▶ EXTRACTO DEL DOCUMENTO
Por supuesto, no podría desconocerse que son estas circunstancias trágicas acaecidas a lo largo de los últimos tiempos. Pero de ahí a que aquel sea el elemento sustancial por medio del cual pueda definirse a la nación colombiana, hay mucho trecho. El propósito político, por demás, ha sido la superación de las situaciones desfavorables. No creemos, por tanto, que seamos “un país de cafres”, como decía Darío Echandía, aún si algunos pudieran concluirlo así de la barbarie y el vandalismo reciente en todos los ámbitos, rurales y urbanos, desde el asesinato de los llamados líderes sociales a las recientes asonadas contra la Policía, tras los abusos criminales de cinco de sus 160.000 integrantes. Muchos han sido los esfuerzos, inclusive contradictorios, para superar tantas materias nocivas a través de las décadas. Pero lo que nunca puede ponerse en tela de juicio es la vocación de futuro de una raza que, en su trayecto acumulativo, ha logrado asentarse como una expresión latinoamericana con sus coincidencias y diferencias.

En consecuencia, el valor de la mezcla racial es uno de los elementos cardinales en el balance de la nación colombiana a lo largo de su historia y hacia el futuro. Desconocerlo o intentar retrotraerlo, no solo es un despropósito, sino un atentado discriminatorio. Decimos esto a raíz del derribo de la estatua de uno de los conquistadores españoles emblemáticos, en Popayán, a la moda tardía de lo que sucedió hace unos meses en otras partes del mundo. La historia es, naturalmente, un escenario que invita al debate y a la formulación de juicios de valor. Y si ese es el caso faltaría más que la discusión se adelantara a partir de recurrir al tropel. Nada peor, entonces, que refugiarse en ese refranero del siglo XIX de que “los pueblos sin historia son pueblos felices”. Por demás, la historia no suele defenderse por sí sola.  

A nuestro juicio, el “atentado” contra la dicha estatua fue, pues, un acto contra el mestizaje colombiano. Es decir, contra la evidencia cotidiana y fructífera de que aquí prevalece la interacción de las razas desde hace siglos, inclusive desde la misma aparición de América en el mapamundi, sin las prevenciones que ahora se pretenden extemporáneamente. Y cuando se vuelva a erigir la estatua, en el término de la distancia, será ella con más veras un indicio renovado de esta característica mestiza auspiciosa del devenir colombiano. Como lo son, también, los maravillosos monumentos de la Gaitana (en sí una protesta), en Neiva, o de la India Catalina, en Cartagena.

▶ TAREAS
- a) Copia de nuevo el tramo del extracto que empieza con las palabras "A nuestro juicio, el" y termina con "Catalina, en Cartagena.", cambiando "estatua" por "escultura".
- b) Traduce al inglés esta oración del extracto: "La historia es, naturalmente, un escenario que invita al debate y a la formulación de juicios de valor."

▶ DATOS DE ORIGEN
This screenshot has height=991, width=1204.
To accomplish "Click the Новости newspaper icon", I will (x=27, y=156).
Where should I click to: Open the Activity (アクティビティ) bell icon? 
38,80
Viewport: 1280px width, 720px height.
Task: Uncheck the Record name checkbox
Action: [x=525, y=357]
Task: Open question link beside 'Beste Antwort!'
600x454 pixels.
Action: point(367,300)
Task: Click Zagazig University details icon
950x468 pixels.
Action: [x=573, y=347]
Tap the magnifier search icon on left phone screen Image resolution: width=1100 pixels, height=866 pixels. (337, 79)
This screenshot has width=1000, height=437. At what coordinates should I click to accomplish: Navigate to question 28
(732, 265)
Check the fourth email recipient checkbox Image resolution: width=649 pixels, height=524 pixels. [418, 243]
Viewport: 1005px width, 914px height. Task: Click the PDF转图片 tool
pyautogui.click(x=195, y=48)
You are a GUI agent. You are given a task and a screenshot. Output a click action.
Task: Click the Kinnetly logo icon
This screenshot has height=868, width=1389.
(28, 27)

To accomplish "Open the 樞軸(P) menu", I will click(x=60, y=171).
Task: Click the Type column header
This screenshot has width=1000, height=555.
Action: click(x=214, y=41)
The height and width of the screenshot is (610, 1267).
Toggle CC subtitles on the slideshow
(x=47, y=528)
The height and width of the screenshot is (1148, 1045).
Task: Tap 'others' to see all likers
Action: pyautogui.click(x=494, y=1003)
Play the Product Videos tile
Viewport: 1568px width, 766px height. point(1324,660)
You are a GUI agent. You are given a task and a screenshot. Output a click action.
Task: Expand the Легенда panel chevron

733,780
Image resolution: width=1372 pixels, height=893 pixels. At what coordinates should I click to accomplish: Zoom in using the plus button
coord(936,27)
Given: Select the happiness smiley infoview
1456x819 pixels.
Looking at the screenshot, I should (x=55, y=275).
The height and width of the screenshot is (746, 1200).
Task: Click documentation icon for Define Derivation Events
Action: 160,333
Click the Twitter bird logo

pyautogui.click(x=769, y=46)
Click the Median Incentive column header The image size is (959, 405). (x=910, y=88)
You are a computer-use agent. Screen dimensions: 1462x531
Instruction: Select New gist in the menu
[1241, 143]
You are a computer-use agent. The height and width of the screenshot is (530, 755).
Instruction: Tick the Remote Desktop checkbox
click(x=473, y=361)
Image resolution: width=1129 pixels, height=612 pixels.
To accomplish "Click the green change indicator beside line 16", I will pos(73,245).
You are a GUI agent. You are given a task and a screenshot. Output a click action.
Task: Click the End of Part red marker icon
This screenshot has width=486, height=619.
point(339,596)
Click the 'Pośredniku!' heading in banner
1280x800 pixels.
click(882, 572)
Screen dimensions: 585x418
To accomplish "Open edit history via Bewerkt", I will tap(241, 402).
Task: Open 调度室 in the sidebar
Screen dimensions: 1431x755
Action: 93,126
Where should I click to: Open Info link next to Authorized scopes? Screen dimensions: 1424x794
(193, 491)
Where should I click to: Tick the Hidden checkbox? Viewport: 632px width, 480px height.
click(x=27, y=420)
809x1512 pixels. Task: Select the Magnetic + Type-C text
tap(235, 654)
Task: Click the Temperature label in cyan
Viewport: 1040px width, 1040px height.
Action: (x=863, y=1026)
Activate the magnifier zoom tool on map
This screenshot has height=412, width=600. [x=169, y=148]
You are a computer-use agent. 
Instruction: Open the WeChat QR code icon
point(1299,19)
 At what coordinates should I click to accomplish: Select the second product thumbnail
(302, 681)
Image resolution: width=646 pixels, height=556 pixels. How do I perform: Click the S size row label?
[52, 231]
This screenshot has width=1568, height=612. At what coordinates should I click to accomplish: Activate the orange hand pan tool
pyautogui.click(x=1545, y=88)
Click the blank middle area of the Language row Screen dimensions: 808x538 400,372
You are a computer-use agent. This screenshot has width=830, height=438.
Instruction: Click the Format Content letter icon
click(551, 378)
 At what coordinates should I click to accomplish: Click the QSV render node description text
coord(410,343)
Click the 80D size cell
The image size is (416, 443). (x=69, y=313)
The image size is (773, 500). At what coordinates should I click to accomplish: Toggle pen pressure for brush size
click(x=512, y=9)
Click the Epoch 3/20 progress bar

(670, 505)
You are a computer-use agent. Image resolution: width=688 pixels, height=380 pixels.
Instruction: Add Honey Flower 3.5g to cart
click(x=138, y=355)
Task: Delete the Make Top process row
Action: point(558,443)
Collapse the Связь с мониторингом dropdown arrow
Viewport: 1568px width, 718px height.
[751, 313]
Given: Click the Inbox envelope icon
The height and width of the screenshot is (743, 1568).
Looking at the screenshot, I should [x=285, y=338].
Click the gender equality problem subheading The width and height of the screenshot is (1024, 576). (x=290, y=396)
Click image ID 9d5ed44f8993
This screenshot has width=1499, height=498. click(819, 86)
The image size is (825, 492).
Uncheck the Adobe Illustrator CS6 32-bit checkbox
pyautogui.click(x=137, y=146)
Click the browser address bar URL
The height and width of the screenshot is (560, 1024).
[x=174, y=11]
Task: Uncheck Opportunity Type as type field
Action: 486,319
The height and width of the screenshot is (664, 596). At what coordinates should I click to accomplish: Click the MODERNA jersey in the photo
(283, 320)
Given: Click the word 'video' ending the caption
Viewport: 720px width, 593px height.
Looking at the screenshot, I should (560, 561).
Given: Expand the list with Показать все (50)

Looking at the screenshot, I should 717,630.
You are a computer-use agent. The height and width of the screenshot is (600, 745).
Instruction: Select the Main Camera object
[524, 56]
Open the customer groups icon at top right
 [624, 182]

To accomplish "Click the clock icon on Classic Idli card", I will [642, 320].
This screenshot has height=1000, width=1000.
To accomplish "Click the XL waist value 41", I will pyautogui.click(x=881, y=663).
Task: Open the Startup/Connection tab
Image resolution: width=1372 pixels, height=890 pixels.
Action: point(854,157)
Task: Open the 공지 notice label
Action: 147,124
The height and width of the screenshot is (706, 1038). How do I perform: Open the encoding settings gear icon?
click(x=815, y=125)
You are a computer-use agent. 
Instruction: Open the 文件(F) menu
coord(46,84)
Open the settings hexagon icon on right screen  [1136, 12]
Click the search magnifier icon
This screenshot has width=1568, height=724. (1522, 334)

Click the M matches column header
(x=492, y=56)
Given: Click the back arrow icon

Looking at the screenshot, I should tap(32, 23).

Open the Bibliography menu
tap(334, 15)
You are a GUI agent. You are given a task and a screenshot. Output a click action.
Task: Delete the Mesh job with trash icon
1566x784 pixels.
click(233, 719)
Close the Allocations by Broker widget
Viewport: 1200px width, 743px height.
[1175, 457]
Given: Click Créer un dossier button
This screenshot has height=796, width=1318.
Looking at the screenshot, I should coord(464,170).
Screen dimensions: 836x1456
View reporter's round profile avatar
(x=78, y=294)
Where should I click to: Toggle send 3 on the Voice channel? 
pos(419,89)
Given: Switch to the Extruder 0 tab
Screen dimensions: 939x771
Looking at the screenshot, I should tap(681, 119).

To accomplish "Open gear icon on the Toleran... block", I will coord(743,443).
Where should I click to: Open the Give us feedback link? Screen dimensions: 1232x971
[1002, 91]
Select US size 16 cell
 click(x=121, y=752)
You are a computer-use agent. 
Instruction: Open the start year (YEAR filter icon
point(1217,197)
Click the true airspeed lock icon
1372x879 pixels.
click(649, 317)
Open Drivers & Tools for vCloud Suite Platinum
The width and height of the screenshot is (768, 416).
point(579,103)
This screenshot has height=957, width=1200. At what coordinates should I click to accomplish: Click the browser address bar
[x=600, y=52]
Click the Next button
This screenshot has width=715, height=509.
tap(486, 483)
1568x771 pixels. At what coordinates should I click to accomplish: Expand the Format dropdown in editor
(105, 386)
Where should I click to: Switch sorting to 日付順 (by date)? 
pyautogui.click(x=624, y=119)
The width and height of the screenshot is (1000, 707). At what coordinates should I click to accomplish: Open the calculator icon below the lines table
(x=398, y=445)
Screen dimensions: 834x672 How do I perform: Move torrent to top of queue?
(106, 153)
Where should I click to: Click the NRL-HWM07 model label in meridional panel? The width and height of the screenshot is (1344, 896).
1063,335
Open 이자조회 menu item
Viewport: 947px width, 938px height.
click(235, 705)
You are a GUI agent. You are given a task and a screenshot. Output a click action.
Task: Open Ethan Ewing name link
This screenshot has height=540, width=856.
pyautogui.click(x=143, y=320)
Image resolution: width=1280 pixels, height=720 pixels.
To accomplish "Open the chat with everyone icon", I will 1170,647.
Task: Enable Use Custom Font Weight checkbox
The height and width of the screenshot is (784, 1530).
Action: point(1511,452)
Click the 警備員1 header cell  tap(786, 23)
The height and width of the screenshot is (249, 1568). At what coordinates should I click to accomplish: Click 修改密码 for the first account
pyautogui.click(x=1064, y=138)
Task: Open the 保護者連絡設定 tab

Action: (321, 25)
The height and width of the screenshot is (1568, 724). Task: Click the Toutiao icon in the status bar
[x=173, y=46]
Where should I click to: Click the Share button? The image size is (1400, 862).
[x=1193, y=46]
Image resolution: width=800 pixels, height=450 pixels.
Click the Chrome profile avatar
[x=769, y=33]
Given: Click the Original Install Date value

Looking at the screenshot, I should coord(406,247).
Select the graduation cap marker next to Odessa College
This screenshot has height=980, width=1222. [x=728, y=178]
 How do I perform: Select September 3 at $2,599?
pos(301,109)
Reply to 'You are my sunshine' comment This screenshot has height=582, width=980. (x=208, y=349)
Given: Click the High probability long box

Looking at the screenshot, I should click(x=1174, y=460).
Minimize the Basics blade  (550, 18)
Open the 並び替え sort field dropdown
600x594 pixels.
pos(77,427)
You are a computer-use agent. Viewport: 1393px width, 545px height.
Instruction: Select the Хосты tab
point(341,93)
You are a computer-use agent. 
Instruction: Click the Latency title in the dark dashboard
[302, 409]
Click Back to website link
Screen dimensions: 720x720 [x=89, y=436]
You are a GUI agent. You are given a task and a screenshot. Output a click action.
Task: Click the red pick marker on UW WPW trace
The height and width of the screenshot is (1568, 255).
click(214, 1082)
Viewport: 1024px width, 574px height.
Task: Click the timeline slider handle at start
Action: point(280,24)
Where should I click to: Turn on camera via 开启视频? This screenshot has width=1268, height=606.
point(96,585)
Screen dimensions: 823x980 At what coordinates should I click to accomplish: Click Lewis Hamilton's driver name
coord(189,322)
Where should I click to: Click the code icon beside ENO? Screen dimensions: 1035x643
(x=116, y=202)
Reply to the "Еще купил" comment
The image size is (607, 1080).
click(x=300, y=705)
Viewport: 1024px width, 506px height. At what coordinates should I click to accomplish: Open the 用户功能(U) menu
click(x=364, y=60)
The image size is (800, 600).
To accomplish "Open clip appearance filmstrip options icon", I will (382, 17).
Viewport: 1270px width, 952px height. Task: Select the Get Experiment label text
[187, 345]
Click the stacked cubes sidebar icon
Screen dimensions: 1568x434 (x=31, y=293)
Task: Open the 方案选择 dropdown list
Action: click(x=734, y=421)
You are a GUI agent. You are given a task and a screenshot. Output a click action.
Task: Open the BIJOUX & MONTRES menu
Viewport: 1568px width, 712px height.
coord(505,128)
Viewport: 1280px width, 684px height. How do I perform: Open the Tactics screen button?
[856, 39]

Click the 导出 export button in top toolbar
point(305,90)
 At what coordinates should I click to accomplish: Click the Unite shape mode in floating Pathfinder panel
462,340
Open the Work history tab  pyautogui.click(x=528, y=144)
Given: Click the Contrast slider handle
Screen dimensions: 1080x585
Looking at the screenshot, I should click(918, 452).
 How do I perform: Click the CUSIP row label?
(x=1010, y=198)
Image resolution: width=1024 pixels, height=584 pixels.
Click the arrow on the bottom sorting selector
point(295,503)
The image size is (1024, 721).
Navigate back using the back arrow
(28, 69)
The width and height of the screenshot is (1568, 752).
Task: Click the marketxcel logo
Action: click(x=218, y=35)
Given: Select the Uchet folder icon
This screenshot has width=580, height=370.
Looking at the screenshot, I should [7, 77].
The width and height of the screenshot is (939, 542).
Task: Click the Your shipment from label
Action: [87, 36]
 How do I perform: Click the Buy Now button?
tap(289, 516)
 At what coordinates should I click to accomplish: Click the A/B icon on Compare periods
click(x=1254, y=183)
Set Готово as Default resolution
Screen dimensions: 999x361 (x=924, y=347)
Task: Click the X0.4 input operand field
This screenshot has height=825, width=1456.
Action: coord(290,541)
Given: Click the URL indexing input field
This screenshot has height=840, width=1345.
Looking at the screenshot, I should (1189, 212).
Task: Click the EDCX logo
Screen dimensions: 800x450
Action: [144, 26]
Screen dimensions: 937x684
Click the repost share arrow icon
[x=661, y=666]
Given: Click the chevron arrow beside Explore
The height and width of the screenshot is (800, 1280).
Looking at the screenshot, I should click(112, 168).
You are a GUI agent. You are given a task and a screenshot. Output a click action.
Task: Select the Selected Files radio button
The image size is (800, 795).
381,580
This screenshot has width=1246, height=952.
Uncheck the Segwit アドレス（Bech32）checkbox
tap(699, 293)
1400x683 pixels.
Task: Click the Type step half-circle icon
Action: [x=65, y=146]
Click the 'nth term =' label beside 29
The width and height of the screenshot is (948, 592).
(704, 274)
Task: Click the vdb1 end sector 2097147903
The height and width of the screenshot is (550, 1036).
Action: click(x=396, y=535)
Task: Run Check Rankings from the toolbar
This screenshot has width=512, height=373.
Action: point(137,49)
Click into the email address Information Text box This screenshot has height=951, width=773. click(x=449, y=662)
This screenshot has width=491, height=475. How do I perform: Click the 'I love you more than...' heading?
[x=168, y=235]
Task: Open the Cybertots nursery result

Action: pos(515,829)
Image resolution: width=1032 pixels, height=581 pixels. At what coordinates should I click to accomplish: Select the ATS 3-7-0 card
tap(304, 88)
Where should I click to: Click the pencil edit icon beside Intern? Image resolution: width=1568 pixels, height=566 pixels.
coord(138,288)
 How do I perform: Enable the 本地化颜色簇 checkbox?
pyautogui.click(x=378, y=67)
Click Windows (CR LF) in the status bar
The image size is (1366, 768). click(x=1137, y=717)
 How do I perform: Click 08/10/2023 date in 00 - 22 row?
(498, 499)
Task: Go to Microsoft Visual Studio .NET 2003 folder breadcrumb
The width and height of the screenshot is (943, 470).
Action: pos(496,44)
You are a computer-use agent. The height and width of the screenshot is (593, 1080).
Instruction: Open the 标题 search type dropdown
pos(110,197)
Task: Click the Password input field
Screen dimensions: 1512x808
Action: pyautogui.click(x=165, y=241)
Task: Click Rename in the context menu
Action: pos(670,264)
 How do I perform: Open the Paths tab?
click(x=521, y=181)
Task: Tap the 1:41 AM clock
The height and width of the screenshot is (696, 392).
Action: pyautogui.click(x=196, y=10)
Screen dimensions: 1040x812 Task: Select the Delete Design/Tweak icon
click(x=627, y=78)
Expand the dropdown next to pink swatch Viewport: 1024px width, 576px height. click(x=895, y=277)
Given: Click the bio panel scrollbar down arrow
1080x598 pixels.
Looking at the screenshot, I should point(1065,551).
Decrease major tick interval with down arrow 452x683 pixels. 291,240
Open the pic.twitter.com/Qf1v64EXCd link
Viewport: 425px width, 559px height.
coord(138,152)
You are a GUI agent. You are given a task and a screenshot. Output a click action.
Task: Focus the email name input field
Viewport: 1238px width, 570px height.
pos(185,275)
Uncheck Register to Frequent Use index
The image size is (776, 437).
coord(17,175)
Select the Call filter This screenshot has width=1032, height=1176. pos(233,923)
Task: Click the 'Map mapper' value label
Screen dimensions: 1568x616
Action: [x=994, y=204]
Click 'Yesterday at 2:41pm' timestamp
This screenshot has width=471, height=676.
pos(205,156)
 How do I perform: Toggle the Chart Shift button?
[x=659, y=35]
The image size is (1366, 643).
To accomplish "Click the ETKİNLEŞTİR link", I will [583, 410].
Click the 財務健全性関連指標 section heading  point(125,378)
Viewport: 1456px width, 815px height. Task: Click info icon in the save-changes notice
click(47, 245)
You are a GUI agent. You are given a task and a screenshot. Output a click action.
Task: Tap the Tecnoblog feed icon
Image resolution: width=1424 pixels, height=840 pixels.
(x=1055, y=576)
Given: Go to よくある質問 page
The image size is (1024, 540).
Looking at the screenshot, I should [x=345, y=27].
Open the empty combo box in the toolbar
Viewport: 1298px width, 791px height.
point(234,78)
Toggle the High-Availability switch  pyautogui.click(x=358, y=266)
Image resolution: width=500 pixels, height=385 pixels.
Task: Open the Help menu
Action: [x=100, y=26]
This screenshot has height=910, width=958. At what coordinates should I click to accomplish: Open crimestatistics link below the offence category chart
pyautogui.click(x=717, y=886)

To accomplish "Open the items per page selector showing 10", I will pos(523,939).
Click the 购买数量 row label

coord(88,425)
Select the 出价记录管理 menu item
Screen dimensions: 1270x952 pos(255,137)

▶ RESPUESTAS
- a)
A nuestro juicio, el “atentado” contra la dicha escultura fue, pues, un acto contra el mestizaje colombiano. Es decir, contra la evidencia cotidiana y fructífera de que aquí prevalece la interacción de las razas desde hace siglos, inclusive desde la misma aparición de América en el mapamundi, sin las prevenciones que ahora se pretenden extemporáneamente. Y cuando se vuelva a erigir la escultura, en el término de la distancia, será ella con más veras un indicio renovado de esta característica mestiza auspiciosa del devenir colombiano. Como lo son, también, los maravillosos monumentos de la Gaitana (en sí una protesta), en Neiva, o de la India Catalina, en Cartagena.

- b) History is, naturally, a stage that invites debate and the formulation of value judgments.